Given task: Rewrite every line of the listing below as a numbered list, leaving out any blank lines.

Entries supplied:

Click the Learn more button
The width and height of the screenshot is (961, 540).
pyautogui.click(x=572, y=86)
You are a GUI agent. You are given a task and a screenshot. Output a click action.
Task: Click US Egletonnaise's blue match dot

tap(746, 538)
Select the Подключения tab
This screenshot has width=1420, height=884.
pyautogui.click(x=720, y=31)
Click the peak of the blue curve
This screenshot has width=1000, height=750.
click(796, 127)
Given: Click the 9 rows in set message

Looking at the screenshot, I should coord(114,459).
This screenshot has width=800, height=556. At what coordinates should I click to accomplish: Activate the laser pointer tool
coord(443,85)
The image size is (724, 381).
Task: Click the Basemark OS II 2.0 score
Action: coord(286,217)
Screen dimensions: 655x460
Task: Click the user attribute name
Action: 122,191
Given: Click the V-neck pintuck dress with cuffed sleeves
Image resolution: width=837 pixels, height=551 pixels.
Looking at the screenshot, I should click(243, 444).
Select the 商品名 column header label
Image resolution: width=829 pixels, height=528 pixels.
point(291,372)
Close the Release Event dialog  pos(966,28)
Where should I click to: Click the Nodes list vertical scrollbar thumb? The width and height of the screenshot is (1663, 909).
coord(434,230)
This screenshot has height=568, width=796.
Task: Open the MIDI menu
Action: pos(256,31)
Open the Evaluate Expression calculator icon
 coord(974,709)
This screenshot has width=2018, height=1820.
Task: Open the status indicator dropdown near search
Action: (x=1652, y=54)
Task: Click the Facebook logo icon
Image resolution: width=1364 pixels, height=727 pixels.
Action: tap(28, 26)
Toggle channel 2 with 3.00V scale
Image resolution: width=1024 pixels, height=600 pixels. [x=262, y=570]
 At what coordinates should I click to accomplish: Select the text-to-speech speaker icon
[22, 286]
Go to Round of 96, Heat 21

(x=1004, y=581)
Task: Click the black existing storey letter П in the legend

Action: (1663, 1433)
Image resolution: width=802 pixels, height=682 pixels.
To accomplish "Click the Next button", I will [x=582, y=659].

Written answer:
1. Click the Learn more button
2. The width and height of the screenshot is (961, 540).
3. pyautogui.click(x=572, y=86)
4. You are a GUI agent. You are given a task and a screenshot. Output a click action.
5. Task: Click US Egletonnaise's blue match dot
6. tap(746, 538)
7. Select the Подключения tab
8. This screenshot has width=1420, height=884.
9. pyautogui.click(x=720, y=31)
10. Click the peak of the blue curve
11. This screenshot has width=1000, height=750.
12. click(796, 127)
13. Given: Click the 9 rows in set message
14. Looking at the screenshot, I should coord(114,459).
15. This screenshot has width=800, height=556. At what coordinates should I click to accomplish: Activate the laser pointer tool
16. coord(443,85)
17. The image size is (724, 381).
18. Task: Click the Basemark OS II 2.0 score
19. Action: coord(286,217)
20. Screen dimensions: 655x460
21. Task: Click the user attribute name
22. Action: 122,191
23. Given: Click the V-neck pintuck dress with cuffed sleeves
24. Image resolution: width=837 pixels, height=551 pixels.
25. Looking at the screenshot, I should click(243, 444).
26. Select the 商品名 column header label
27. Image resolution: width=829 pixels, height=528 pixels.
28. point(291,372)
29. Close the Release Event dialog  pos(966,28)
30. Where should I click to: Click the Nodes list vertical scrollbar thumb? The width and height of the screenshot is (1663, 909).
31. coord(434,230)
32. This screenshot has height=568, width=796.
33. Task: Open the MIDI menu
34. Action: pos(256,31)
35. Open the Evaluate Expression calculator icon
36.  coord(974,709)
37. This screenshot has width=2018, height=1820.
38. Task: Open the status indicator dropdown near search
39. Action: (x=1652, y=54)
40. Task: Click the Facebook logo icon
41. Image resolution: width=1364 pixels, height=727 pixels.
42. Action: tap(28, 26)
43. Toggle channel 2 with 3.00V scale
44. Image resolution: width=1024 pixels, height=600 pixels. [x=262, y=570]
45.  At what coordinates should I click to accomplish: Select the text-to-speech speaker icon
46. [22, 286]
47. Go to Round of 96, Heat 21
48. (x=1004, y=581)
49. Task: Click the black existing storey letter П in the legend
50. Action: (1663, 1433)
51. Image resolution: width=802 pixels, height=682 pixels.
52. To accomplish "Click the Next button", I will [x=582, y=659].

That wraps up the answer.